** START EXCERPTED TEXT **

The government now asks this court to enter an order of summary judgment in its favor against defendant Shirman. Bernard Berger, the other named defendant, has not been located for service of summons. Shirman in reply, alleges the existence of nine genuine issues of material fact, which in his opinion, preclude the imposition of summary judgment. The issues have been voluminously briefed and documented and several affidavits have been filed.

*370The background facts of this litigation are important to a full understanding of the issues underlying this motion. On July 11, 1962, the Security Bank loaned the sum of $170,000 to National Steel Cabinet Company. The SBA participated in the loan to the extent of 72%. The loan was authorized by SBA for the purpose of paying outstanding accounts payable of National Steel. As collateral the Bank and SBA accepted inter alia: a mortgage on machinery, equipment, furniture and fixtures; written guarantees from the officers of National Steel, Shirman, Rifkin, and Berger; and the guaranty of Edgefield Realty Corporation, secured by a mortgage on land owned by Edgefield, which was leased to National Steel. Edgefield was owned in equal shares by Shirman, Rifkin and Berger, and derived its sole yearly income of $45,000 from the rental paid by National Steel.

Due to a shortage of working capital, National Steel borrowed an additional $100,000 from Security Bank on July 19, 1963. 90% of this loan was financed by the SBA. As collateral, the lenders took further mortgages on the chattels mentioned above, and similar written guarantees from Shirman, Rifkin and Berger. In addition, they took a chattel mortgage on inventory and an assignment of accounts receivable.

All of the mortgages and assignments referred to were recorded in South Carolina. Following the first loan, National Steel moved its accounting and records department to Chicago from Edgefield, South Carolina. As a condition of the second loan, National Steel agreed to return the department to Edgefield within sixty days but this was apparently not done. Allegedly because of this condition, plaintiff did not file a financing statement in Illinois covering the accounts receivable.

** END EXCERPTED TEXT **
** START ITEMS **

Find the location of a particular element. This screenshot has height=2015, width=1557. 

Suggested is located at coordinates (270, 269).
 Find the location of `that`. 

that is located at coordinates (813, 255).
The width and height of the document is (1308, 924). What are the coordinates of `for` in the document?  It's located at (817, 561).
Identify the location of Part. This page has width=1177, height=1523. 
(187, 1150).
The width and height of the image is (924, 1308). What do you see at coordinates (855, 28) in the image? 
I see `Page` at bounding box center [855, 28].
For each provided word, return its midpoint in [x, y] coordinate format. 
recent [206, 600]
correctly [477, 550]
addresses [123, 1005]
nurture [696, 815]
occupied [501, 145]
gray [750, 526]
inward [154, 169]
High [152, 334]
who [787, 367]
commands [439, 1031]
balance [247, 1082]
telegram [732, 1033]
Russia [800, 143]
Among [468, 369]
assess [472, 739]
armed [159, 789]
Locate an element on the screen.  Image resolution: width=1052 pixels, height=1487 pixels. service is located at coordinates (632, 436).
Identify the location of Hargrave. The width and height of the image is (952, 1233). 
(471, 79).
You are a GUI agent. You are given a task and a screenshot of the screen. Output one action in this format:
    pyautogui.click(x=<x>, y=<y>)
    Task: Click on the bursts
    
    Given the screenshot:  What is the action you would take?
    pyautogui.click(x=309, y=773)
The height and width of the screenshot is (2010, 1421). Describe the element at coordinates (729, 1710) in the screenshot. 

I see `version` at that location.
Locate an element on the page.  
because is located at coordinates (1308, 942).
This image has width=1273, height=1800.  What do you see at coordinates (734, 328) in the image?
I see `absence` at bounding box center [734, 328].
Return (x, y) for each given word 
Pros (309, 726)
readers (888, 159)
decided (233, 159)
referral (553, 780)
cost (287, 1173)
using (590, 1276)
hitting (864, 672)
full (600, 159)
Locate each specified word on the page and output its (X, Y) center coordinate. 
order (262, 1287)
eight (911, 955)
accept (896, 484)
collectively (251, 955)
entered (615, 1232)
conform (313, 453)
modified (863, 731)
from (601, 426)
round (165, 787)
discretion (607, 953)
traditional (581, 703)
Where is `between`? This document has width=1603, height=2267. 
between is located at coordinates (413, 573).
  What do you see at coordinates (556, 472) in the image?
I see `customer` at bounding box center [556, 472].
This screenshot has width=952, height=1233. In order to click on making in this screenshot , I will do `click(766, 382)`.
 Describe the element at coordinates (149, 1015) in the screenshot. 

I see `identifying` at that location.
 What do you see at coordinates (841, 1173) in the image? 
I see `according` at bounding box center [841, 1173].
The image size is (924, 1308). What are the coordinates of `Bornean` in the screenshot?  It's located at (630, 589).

** END ITEMS **

WORK REQUIRED - Could you carry the court opinion on the National Steel Cabinet Company loans forward from its last sentence, picking up after the point about the Illinois financing statement?

THE RESPONSE -
On January 24, 1964, National Steel filed a petition for an arrangement under Chapter XI of the Bankruptcy Act in this federal district,- in 64 B 811. On February 14, the court authorized National Steel to operate its business, under the control of Nathan Yorke, a court appointed manager. The SBA and Security Bank entered the proceedings on February 24, 1964, and shortly thereafter the SBA took over the administration of the loans, and the notes and collateral were assigned to it. On March 2, the court ordered the operation of the business to cease. On April 24, on its own motion, National Steel was adjudicated a bankrupt and Nathan Yorke was appointed Trustee. By order of May 13, 1964, the plaintiff consented to the sale of the bankrupt’s assets at auction, with plaintiff’s liens to attach to the proceeds of sale of its collateral.

The Bankruptcy Court determined that plaintiff’s lien extended to the machinery, equipment, furniture and fixtures of the bankrupt located in Edge-field, South Carolina, and to inventory located at that situs. The Trustee’s objections to plaintiff’s liens on accounts receivable, inventory outside of South Carolina, and some equipment located in Chicago were sustained.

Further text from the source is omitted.